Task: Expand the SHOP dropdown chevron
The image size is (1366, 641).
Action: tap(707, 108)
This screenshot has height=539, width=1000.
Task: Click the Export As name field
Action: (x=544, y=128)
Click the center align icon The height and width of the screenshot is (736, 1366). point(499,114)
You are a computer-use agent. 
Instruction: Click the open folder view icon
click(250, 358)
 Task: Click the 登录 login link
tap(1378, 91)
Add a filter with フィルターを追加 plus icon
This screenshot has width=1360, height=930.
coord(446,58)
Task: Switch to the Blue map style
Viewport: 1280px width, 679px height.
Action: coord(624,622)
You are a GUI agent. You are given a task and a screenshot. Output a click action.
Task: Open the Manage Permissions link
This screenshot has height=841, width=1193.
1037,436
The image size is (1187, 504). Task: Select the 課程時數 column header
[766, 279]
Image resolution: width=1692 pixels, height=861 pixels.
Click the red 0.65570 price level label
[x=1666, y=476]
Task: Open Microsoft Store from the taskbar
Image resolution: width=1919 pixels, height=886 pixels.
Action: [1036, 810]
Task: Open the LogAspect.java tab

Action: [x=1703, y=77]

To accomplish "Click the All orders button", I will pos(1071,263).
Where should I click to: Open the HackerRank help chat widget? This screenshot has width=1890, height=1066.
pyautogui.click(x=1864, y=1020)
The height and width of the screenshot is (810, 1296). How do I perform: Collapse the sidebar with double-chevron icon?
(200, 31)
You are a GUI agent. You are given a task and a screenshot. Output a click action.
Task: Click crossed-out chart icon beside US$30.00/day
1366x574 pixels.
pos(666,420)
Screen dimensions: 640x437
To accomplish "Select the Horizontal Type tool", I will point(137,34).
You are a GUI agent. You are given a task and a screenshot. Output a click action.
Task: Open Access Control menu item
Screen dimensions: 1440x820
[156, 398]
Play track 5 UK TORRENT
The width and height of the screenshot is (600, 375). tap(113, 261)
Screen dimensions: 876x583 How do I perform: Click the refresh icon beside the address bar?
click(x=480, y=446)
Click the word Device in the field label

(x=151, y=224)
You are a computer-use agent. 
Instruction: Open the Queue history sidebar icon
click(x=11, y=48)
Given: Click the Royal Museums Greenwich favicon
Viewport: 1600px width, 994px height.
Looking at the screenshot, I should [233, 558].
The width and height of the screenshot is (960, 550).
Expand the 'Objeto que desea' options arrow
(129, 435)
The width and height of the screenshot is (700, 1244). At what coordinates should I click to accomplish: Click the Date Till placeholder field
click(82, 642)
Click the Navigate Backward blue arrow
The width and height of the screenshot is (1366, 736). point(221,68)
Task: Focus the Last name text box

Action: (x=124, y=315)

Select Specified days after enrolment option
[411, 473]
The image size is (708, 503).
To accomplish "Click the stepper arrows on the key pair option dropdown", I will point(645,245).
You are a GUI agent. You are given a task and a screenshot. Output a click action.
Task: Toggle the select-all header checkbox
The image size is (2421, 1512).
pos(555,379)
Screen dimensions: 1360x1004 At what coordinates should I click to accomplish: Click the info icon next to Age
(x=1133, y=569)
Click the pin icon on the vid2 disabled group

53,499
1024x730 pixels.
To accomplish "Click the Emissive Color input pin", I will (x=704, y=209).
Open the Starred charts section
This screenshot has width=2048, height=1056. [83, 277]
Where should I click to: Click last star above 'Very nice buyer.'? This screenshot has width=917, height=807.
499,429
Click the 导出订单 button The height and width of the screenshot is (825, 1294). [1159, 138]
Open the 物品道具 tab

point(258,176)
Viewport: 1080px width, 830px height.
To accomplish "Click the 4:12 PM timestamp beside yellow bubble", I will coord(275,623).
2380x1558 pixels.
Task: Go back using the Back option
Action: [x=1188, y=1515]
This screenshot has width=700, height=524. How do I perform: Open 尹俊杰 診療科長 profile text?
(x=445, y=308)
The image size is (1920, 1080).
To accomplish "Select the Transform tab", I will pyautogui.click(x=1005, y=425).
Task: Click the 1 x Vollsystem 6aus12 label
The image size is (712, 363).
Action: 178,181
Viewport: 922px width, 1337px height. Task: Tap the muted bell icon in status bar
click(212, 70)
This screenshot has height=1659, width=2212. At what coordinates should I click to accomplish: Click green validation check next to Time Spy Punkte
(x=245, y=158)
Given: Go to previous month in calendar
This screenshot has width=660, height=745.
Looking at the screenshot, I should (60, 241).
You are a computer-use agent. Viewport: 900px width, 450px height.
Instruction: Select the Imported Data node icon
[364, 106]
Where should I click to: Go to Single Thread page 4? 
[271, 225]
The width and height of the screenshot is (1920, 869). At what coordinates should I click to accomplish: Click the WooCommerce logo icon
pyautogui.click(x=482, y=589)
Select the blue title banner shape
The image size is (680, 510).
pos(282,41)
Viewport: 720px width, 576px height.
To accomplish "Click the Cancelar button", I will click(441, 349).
-- -- --
> **Work to be completed**
Copy out all of the data above, line by line, with no changes.

> **Response for this exercise**
Task: Expand the SHOP dropdown chevron
The image size is (1366, 641).
Action: tap(707, 108)
This screenshot has height=539, width=1000.
Task: Click the Export As name field
Action: (x=544, y=128)
Click the center align icon The height and width of the screenshot is (736, 1366). point(499,114)
You are a computer-use agent. 
Instruction: Click the open folder view icon
click(250, 358)
 Task: Click the 登录 login link
tap(1378, 91)
Add a filter with フィルターを追加 plus icon
This screenshot has width=1360, height=930.
coord(446,58)
Task: Switch to the Blue map style
Viewport: 1280px width, 679px height.
Action: coord(624,622)
You are a GUI agent. You are given a task and a screenshot. Output a click action.
Task: Open the Manage Permissions link
This screenshot has height=841, width=1193.
1037,436
The image size is (1187, 504). Task: Select the 課程時數 column header
[766, 279]
Image resolution: width=1692 pixels, height=861 pixels.
Click the red 0.65570 price level label
[x=1666, y=476]
Task: Open Microsoft Store from the taskbar
Image resolution: width=1919 pixels, height=886 pixels.
Action: [1036, 810]
Task: Open the LogAspect.java tab

Action: [x=1703, y=77]

To accomplish "Click the All orders button", I will pos(1071,263).
Where should I click to: Open the HackerRank help chat widget? This screenshot has width=1890, height=1066.
pyautogui.click(x=1864, y=1020)
The height and width of the screenshot is (810, 1296). How do I perform: Collapse the sidebar with double-chevron icon?
(200, 31)
You are a GUI agent. You are given a task and a screenshot. Output a click action.
Task: Click crossed-out chart icon beside US$30.00/day
1366x574 pixels.
pos(666,420)
Screen dimensions: 640x437
To accomplish "Select the Horizontal Type tool", I will point(137,34).
You are a GUI agent. You are given a task and a screenshot. Output a click action.
Task: Open Access Control menu item
Screen dimensions: 1440x820
[156, 398]
Play track 5 UK TORRENT
The width and height of the screenshot is (600, 375). tap(113, 261)
Screen dimensions: 876x583 How do I perform: Click the refresh icon beside the address bar?
click(x=480, y=446)
Click the word Device in the field label

(x=151, y=224)
You are a computer-use agent. 
Instruction: Open the Queue history sidebar icon
click(x=11, y=48)
Given: Click the Royal Museums Greenwich favicon
Viewport: 1600px width, 994px height.
Looking at the screenshot, I should [233, 558].
The width and height of the screenshot is (960, 550).
Expand the 'Objeto que desea' options arrow
(129, 435)
The width and height of the screenshot is (700, 1244). At what coordinates should I click to accomplish: Click the Date Till placeholder field
click(82, 642)
Click the Navigate Backward blue arrow
The width and height of the screenshot is (1366, 736). point(221,68)
Task: Focus the Last name text box

Action: (x=124, y=315)

Select Specified days after enrolment option
[411, 473]
The image size is (708, 503).
To accomplish "Click the stepper arrows on the key pair option dropdown", I will point(645,245).
You are a GUI agent. You are given a task and a screenshot. Output a click action.
Task: Toggle the select-all header checkbox
The image size is (2421, 1512).
pos(555,379)
Screen dimensions: 1360x1004 At what coordinates should I click to accomplish: Click the info icon next to Age
(x=1133, y=569)
Click the pin icon on the vid2 disabled group

53,499
1024x730 pixels.
To accomplish "Click the Emissive Color input pin", I will (x=704, y=209).
Open the Starred charts section
This screenshot has width=2048, height=1056. [83, 277]
Where should I click to: Click last star above 'Very nice buyer.'? This screenshot has width=917, height=807.
499,429
Click the 导出订单 button The height and width of the screenshot is (825, 1294). [1159, 138]
Open the 物品道具 tab

point(258,176)
Viewport: 1080px width, 830px height.
To accomplish "Click the 4:12 PM timestamp beside yellow bubble", I will coord(275,623).
2380x1558 pixels.
Task: Go back using the Back option
Action: [x=1188, y=1515]
This screenshot has width=700, height=524. How do I perform: Open 尹俊杰 診療科長 profile text?
(x=445, y=308)
The image size is (1920, 1080).
To accomplish "Select the Transform tab", I will pyautogui.click(x=1005, y=425).
Task: Click the 1 x Vollsystem 6aus12 label
The image size is (712, 363).
Action: 178,181
Viewport: 922px width, 1337px height. Task: Tap the muted bell icon in status bar
click(212, 70)
This screenshot has height=1659, width=2212. At what coordinates should I click to accomplish: Click green validation check next to Time Spy Punkte
(x=245, y=158)
Given: Go to previous month in calendar
This screenshot has width=660, height=745.
Looking at the screenshot, I should (60, 241).
You are a computer-use agent. Viewport: 900px width, 450px height.
Instruction: Select the Imported Data node icon
[364, 106]
Where should I click to: Go to Single Thread page 4? 
[271, 225]
The width and height of the screenshot is (1920, 869). At what coordinates should I click to accomplish: Click the WooCommerce logo icon
pyautogui.click(x=482, y=589)
Select the blue title banner shape
The image size is (680, 510).
pos(282,41)
Viewport: 720px width, 576px height.
To accomplish "Click the Cancelar button", I will click(441, 349).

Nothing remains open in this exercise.